Modern Meadow, vicino a New York, ricorre alla fermentazione in un iter che riprende quello della birra; la peruviana Le Qara si avvale della prolificità di colonie di microrganismi; VitroLabs, in Silicon Valley, parte da un rettangolino prelevato da un animale vivo, senza fargli alcun male, per moltiplicarlo all’interno di un bioreattore usando zuccheri, sali, amminoacidi più acqua.

Sono giusto pochi esempi, il panorama è vasto e in espansione. Lo conferma la piattaforma Material Innovation Initiative, che si dedica a censire dozzine di start-up, scienziati e imprenditori globali interessati a tradurre in un business ogni approccio sperimentale. Non solo nella pelle: sempre in California, Bolt Threads ha inventato Microsilk, che tramite la bioingegneria fa lievitare le proteine della seta, le isola, le purifica, le trasforma in fibre pronte per capi e tessuti. Senza mai vaporizzare fatalmente il baco, come avviene nel procedimento tradizionale.

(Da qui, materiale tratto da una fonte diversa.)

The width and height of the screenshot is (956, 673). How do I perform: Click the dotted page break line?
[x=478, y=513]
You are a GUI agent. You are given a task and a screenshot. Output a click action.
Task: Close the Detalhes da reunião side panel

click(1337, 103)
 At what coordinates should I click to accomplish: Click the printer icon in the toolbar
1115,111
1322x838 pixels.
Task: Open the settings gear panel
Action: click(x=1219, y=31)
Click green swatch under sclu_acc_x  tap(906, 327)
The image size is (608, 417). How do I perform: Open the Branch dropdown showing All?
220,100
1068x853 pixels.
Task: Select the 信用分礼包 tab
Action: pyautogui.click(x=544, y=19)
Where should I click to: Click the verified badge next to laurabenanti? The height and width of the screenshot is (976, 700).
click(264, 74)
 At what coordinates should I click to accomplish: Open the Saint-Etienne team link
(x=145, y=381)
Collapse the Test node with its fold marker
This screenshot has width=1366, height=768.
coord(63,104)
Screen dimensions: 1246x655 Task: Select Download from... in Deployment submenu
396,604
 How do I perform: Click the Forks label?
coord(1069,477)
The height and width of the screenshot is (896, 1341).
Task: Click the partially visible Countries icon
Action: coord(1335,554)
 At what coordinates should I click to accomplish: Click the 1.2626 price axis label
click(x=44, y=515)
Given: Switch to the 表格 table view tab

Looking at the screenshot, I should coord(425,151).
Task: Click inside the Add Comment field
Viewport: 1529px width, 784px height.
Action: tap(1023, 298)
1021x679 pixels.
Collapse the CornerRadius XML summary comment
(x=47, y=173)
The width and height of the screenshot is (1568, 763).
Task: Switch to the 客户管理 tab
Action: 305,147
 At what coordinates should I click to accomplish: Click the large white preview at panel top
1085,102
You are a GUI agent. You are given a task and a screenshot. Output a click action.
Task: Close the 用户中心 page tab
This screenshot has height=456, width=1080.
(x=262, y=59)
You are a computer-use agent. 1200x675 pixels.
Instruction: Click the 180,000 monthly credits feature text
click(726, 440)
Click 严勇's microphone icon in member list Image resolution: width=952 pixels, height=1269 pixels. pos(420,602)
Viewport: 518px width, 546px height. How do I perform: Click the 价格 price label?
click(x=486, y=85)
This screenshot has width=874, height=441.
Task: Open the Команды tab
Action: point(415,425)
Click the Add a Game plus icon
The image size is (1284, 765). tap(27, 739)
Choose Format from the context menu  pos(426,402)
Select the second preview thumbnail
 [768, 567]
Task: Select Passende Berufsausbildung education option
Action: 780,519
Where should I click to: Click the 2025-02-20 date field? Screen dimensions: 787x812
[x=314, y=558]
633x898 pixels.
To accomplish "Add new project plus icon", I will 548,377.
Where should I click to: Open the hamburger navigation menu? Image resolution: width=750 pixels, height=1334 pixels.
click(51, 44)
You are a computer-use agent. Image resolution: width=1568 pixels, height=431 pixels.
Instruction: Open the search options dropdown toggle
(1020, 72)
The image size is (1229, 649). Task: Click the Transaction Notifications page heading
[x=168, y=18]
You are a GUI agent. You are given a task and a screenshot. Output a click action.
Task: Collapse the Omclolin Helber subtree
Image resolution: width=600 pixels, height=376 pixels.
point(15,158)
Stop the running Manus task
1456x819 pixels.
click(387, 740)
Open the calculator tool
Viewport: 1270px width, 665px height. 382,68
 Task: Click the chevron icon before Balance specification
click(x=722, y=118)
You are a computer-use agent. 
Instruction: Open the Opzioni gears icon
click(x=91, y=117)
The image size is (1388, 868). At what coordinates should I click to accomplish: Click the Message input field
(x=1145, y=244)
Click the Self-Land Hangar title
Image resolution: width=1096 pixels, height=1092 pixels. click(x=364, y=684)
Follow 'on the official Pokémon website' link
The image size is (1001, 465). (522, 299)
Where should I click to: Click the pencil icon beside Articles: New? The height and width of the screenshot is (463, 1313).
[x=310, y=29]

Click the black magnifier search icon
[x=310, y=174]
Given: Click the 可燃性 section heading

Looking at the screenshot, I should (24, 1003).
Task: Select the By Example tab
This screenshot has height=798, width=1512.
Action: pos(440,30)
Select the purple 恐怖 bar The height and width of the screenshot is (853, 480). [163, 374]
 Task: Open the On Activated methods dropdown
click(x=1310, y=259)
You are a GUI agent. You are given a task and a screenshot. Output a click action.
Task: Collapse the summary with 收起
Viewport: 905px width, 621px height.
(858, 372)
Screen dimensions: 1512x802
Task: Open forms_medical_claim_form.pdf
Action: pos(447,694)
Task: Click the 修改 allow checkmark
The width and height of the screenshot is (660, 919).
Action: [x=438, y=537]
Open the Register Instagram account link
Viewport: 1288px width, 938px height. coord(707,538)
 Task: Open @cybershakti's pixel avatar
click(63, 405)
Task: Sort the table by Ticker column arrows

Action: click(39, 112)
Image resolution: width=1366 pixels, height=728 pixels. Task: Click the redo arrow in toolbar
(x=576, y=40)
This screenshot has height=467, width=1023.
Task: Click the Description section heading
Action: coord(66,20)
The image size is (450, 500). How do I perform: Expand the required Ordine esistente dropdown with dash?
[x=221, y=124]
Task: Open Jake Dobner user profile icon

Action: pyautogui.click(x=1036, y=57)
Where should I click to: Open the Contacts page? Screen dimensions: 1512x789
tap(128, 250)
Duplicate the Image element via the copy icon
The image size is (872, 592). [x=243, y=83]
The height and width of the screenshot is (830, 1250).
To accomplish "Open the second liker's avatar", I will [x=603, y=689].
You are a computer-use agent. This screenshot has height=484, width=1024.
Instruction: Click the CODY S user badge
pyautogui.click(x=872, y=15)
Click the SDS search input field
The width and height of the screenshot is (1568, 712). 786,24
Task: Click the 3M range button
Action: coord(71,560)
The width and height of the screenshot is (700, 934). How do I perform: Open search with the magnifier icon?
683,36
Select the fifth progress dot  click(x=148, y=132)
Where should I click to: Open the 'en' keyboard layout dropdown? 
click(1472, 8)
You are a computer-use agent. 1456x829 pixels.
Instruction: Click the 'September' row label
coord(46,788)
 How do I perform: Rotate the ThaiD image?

«Più che l’allargarsi e il perfezionarsi dell’offerta, la differenza la farà la domanda di queste soluzioni», osserva Eleonora Berghella, docente di Tecnologia del pellame al corso triennale in Fashion Design dello Ied di Milano: «Le nuove generazioni si stanno formando con una grande consapevolezza del prodotto, un forte interesse verso la sua filiera. I prossimi clienti della moda, accanto alla qualità, baderanno alla sua reale sostenibilità». Al ristorante ordineranno una bistecca hi-tech con addosso una giacca che, prima di entrare in sartoria, è uscita da un laboratorio.